Zentrale Bedeutung von privatem Kapital

Öffentliche Mittel sind zunehmend begrenzt. Der wirksamen Mobilisierung privater Gelder in erheblich gesteigertem Umfang wird aus diesem Grund eine Schlüsselrolle zukommen. Dies setzt allerdings Marktbedingungen voraus, die mit Blick auf die Erfordernisse privatwirtschaftlicher Akteure und insbesondere Kapitalgeber ausgestaltet sind.

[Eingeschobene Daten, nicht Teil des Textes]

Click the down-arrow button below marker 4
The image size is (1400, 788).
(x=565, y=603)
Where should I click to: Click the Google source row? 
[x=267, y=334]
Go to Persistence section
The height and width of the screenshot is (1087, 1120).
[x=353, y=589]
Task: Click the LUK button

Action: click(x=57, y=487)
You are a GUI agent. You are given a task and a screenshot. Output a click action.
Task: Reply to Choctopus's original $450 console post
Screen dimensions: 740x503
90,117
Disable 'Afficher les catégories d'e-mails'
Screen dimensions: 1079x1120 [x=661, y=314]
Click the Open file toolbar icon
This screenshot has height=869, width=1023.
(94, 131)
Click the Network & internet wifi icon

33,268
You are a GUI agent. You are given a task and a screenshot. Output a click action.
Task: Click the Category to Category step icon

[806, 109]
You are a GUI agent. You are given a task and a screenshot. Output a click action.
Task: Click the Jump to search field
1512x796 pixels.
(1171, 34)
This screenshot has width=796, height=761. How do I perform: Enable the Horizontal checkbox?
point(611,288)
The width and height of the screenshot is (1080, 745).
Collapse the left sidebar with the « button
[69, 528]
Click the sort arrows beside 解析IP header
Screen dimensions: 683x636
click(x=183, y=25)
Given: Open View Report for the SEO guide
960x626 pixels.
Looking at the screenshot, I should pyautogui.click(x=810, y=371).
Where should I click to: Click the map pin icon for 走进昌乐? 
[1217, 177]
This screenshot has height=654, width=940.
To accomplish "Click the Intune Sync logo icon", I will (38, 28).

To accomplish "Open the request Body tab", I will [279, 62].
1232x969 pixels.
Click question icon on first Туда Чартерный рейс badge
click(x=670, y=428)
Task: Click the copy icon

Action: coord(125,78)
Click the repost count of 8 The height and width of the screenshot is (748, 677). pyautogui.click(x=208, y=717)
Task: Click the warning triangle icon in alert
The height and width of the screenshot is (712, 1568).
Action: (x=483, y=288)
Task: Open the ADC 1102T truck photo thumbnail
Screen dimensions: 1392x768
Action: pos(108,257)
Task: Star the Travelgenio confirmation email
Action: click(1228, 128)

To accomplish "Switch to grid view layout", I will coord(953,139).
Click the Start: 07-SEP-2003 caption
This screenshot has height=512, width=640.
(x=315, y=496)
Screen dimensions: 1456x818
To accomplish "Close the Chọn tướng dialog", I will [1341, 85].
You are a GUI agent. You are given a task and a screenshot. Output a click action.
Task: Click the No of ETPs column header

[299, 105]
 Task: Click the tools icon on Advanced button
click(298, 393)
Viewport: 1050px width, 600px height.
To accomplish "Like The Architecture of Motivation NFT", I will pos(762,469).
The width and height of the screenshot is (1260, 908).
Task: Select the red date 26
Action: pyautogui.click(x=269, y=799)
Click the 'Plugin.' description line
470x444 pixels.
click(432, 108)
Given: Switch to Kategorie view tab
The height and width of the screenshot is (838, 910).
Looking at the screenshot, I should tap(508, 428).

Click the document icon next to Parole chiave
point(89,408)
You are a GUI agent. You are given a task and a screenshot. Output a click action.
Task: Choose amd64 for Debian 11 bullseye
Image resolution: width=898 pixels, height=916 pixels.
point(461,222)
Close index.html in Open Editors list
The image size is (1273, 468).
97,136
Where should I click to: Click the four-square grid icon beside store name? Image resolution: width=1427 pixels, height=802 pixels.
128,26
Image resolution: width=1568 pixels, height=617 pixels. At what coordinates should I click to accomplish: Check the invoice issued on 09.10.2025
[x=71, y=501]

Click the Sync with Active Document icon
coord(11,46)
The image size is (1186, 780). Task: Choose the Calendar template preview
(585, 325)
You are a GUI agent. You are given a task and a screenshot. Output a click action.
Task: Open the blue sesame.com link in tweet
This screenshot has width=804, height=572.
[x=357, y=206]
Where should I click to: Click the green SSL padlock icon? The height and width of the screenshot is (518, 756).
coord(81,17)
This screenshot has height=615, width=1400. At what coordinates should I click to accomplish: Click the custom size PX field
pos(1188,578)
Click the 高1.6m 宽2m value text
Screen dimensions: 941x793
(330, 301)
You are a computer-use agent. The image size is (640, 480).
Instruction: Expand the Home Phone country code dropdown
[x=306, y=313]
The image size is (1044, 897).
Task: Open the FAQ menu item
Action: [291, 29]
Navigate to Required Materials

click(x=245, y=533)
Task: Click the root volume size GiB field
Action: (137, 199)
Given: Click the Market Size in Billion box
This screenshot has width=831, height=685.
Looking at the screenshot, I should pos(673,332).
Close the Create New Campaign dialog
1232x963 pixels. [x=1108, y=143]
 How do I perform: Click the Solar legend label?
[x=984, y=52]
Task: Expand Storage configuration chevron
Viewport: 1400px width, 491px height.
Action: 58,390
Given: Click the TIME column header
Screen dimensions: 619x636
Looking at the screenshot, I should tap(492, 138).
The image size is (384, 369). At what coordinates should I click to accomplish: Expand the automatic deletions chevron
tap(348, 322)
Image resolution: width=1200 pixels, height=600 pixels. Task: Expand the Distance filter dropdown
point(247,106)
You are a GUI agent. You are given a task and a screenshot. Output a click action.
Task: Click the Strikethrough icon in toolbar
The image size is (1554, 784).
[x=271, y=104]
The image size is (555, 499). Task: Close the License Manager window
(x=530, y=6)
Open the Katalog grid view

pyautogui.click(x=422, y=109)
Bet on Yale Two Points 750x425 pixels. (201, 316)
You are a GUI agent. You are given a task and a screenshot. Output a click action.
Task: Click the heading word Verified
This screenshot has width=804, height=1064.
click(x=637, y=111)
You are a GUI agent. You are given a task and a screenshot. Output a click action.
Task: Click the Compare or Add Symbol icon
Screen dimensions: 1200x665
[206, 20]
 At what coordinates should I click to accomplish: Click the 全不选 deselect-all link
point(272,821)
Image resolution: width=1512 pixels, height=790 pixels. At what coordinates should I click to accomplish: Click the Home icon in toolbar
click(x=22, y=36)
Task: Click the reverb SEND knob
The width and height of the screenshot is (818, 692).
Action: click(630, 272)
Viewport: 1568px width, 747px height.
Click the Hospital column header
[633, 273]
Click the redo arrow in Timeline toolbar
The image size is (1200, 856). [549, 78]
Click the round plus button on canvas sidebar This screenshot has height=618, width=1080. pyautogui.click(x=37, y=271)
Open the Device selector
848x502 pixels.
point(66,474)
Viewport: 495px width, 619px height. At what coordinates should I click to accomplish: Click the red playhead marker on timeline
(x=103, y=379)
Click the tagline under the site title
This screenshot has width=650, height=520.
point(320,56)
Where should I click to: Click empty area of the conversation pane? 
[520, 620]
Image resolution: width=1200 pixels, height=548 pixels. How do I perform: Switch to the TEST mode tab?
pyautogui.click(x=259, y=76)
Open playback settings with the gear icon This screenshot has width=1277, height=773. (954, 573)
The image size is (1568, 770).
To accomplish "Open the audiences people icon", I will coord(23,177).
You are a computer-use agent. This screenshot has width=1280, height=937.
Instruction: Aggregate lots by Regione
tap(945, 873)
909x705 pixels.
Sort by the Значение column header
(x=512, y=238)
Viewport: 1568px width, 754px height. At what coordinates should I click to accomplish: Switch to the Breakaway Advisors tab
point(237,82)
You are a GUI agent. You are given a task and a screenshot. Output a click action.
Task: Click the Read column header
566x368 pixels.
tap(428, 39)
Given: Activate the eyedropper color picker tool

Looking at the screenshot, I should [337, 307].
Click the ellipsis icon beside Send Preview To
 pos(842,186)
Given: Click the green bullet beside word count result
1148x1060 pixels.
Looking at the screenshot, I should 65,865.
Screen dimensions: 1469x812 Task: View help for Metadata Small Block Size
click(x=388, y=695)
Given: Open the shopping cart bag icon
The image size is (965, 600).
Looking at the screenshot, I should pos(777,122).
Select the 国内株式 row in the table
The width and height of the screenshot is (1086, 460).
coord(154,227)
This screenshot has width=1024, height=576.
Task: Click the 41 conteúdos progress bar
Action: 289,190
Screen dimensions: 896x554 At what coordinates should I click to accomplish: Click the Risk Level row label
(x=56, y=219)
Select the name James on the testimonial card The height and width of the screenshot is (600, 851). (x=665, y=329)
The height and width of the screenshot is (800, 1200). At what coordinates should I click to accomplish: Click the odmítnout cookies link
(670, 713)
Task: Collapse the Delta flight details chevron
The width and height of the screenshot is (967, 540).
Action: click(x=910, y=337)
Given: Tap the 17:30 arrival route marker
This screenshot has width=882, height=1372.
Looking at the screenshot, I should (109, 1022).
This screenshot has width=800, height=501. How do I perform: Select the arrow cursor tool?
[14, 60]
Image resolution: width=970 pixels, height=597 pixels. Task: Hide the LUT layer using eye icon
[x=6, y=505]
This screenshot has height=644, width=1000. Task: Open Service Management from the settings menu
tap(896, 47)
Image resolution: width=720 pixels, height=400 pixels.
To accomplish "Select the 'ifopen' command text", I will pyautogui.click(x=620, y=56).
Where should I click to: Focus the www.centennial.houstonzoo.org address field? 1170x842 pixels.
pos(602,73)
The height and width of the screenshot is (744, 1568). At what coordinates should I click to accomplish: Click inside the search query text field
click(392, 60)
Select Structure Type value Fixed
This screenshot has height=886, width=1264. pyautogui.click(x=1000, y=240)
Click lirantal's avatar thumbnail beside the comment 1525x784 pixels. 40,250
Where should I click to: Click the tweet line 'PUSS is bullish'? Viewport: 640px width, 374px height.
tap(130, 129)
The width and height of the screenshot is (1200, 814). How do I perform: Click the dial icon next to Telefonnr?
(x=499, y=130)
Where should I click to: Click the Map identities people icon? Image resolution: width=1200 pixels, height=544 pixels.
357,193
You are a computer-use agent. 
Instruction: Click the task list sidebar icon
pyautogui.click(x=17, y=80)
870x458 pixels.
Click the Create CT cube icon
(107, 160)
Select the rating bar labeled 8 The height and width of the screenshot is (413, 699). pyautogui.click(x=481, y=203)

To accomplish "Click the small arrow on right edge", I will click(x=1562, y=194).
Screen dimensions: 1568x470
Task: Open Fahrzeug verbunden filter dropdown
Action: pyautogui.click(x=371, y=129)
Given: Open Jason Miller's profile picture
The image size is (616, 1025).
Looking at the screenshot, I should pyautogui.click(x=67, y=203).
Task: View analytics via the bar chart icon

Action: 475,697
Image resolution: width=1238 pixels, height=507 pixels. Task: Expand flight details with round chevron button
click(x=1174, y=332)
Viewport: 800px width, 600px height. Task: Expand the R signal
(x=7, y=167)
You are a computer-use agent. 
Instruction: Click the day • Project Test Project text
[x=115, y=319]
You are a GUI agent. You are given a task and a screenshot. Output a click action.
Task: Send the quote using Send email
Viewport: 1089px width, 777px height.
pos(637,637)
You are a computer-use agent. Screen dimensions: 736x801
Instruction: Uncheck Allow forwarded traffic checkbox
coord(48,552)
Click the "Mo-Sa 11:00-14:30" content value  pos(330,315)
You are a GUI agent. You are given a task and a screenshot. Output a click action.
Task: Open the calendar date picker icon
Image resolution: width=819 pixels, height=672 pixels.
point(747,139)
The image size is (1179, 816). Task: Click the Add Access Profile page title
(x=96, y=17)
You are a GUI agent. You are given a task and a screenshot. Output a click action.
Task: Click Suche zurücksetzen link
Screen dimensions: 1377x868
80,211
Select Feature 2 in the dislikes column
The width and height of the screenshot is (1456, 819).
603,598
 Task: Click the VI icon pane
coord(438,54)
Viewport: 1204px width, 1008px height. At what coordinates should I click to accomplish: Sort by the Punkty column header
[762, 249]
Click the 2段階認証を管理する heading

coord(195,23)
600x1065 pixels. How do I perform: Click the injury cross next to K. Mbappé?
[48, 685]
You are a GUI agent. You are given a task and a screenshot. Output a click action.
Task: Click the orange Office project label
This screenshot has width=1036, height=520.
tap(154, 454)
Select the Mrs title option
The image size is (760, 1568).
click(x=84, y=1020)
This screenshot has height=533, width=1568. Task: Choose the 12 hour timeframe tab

In diesem Kontext ist es essentiell, die Überwindung spezieller Marktbarrieren mit geeigneten Maßnahmen aktiv zu fördern, ebenso wie das Design von Finanzlösungen und Geschäftsmodellen, die in Bezug auf die Investitionsprofile von Projekten in den Bereichen erneuerbare Energie und vor allem Energieeffizienz maßgeschneidert sind. Besondere Herausforderungen ergeben sich hier in Bezug auf Energieeffizienzmaßnahmen, deren Wirtschaftlichkeit und finanzielle Tragfähigkeit wesentlich auf ihren Energie- und damit verbundenen Kosteneinsparungen beruhen.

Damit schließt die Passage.